• **Problem statement**: Because the pictures are not wanted, give back only the exact text of every entry below.

• **Data for review**:
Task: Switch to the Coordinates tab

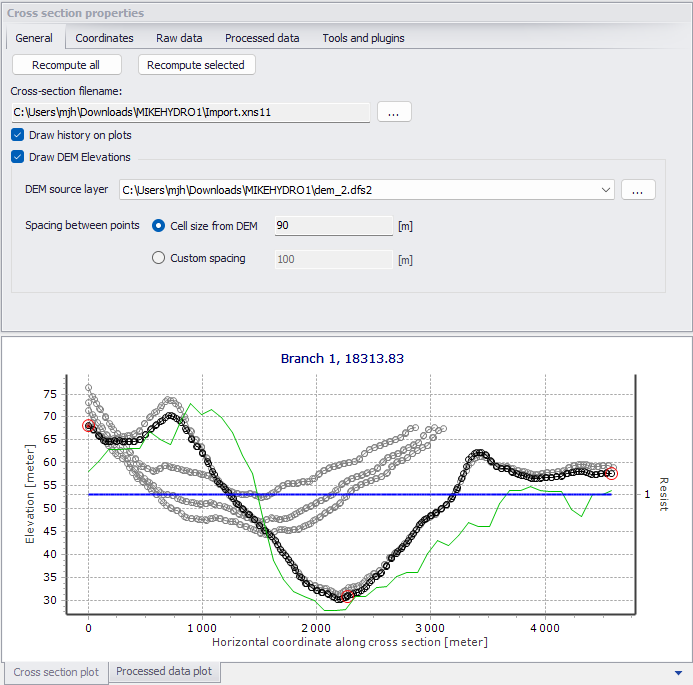Action: [x=104, y=38]
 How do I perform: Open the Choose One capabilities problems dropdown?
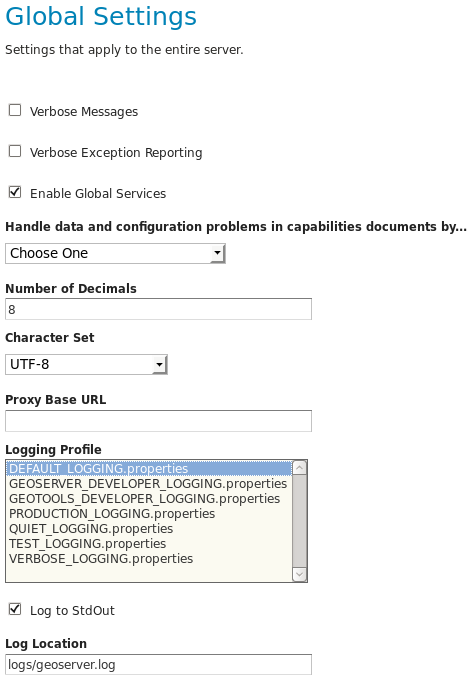tap(115, 253)
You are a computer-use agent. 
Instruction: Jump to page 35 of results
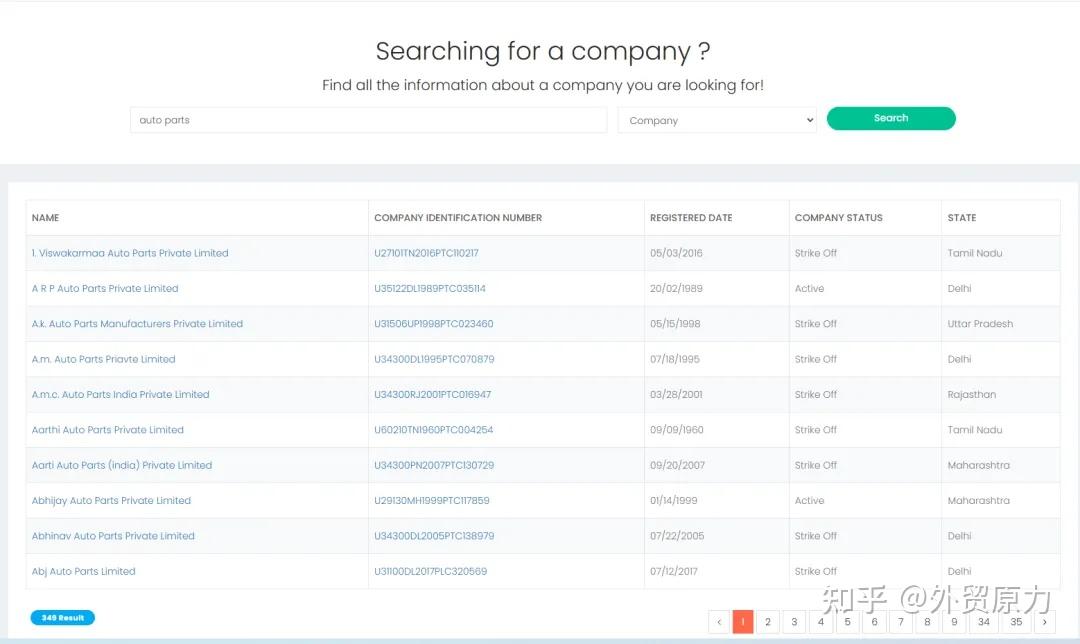(1016, 622)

• **Answer space**:
Task: Switch to the Coordinates tab

Action: [x=104, y=38]
 How do I perform: Open the Choose One capabilities problems dropdown?
tap(115, 253)
You are a computer-use agent. 
Instruction: Jump to page 35 of results
(1016, 622)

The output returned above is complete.